The Bank of England, in its response to the fundamental changes to the economy brought by technological advancement, has suggested that central banks could issue digital currencies to take advantage of its benefits.
In a discussion paper, titled One Bank Research Agenda, the central bank (BoE) said payments and credit have seen innovations recently in the shape of digital currencies such as bitcoin and alternative sources of finance.
"Digital currencies, potentially combined with mobile technology, may reshape the mechanisms for making secure payments, allowing transactions to be made directly between participants," the bank said.
"This has potentially profound implications for a financial system whose payments mechanism depends on bank deposits that need to be created through credit."
The bank added the emergence of private digital currencies such as bitcoin has made it possible to transfer value securely with a trusted third party, and the technology behind the digital currencies is promising.

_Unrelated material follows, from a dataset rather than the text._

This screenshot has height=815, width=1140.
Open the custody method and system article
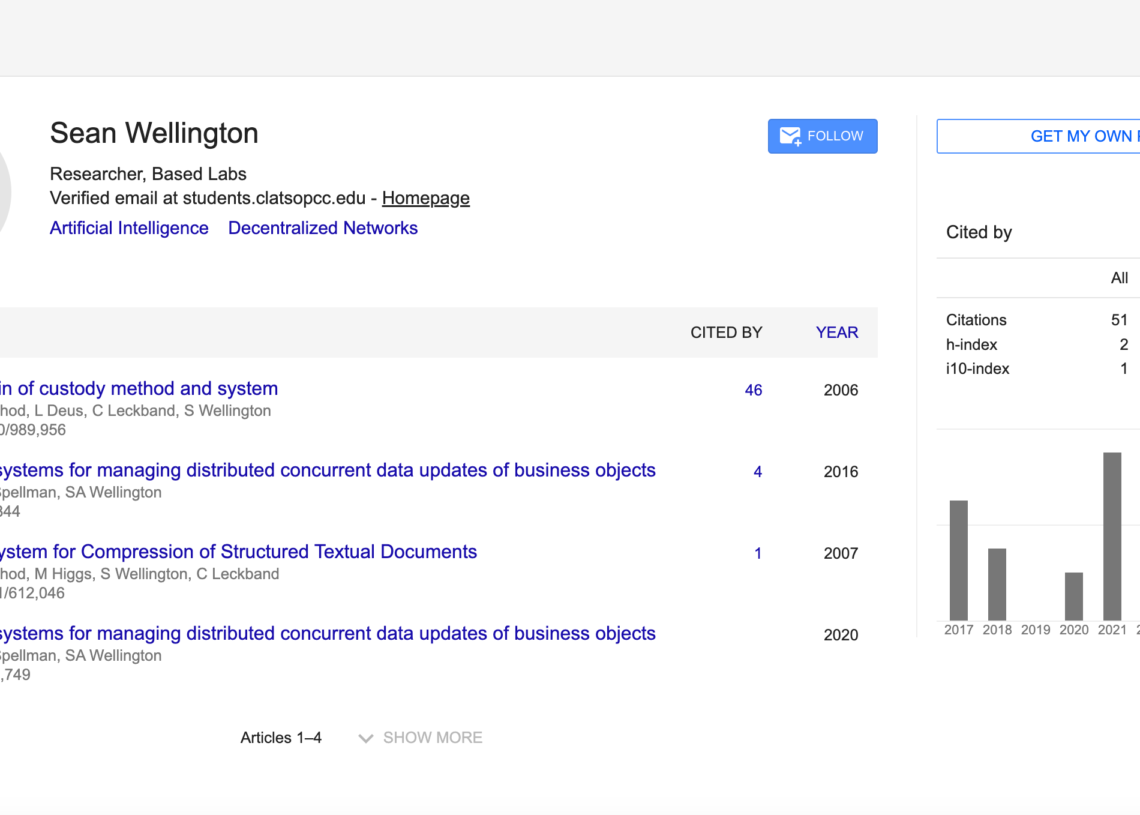[x=139, y=388]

"While existing private digital currencies have economic flaws which make them volatile, the distributed ledger technology that their payment systems rely on may have considerable promise."

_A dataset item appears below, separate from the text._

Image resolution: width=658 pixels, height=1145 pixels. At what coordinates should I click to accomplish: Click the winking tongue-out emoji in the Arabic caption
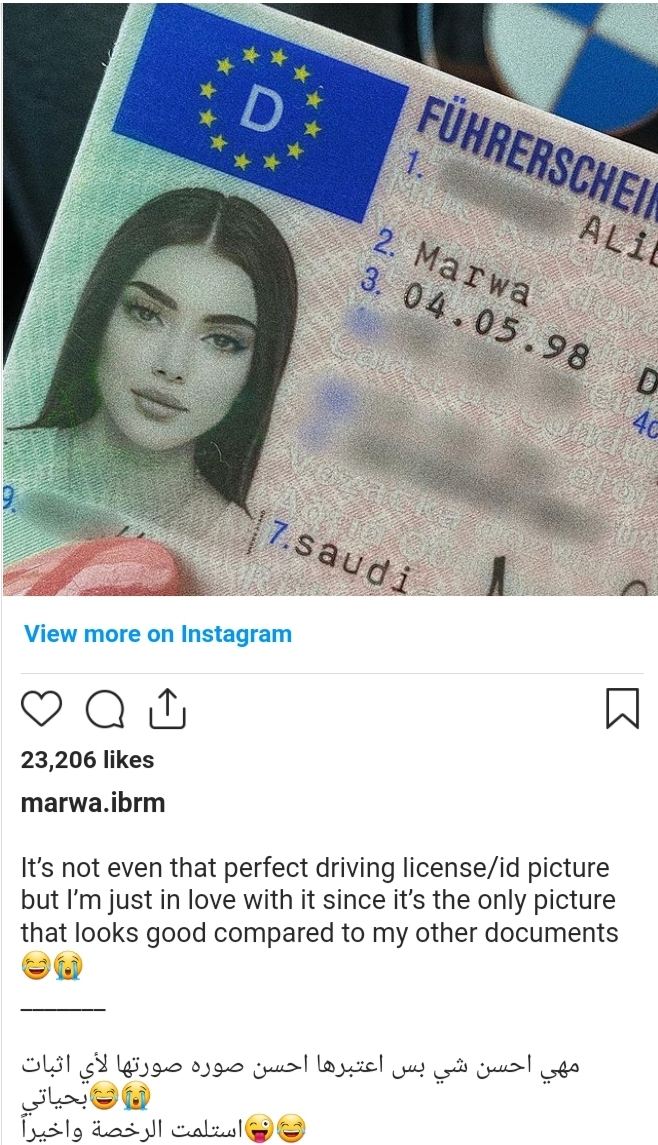[260, 1128]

"This raises the question of whether central banks should themselves make use of such technology to issue digital currencies."
However, the BoE noted the implementation of a digital currency system is not easy due to a number of issues, such as adverse impact on existing payment systems and regulatory hurdles.
It says further research would be required to devise a system that could utilise the ledger technology "without compromising a central bank's ability to control its currency and secure the system against systemic attack."
The central bank also mentioned alternative sources of finance such as peer-to-peer lending and crowdfunding in the paper.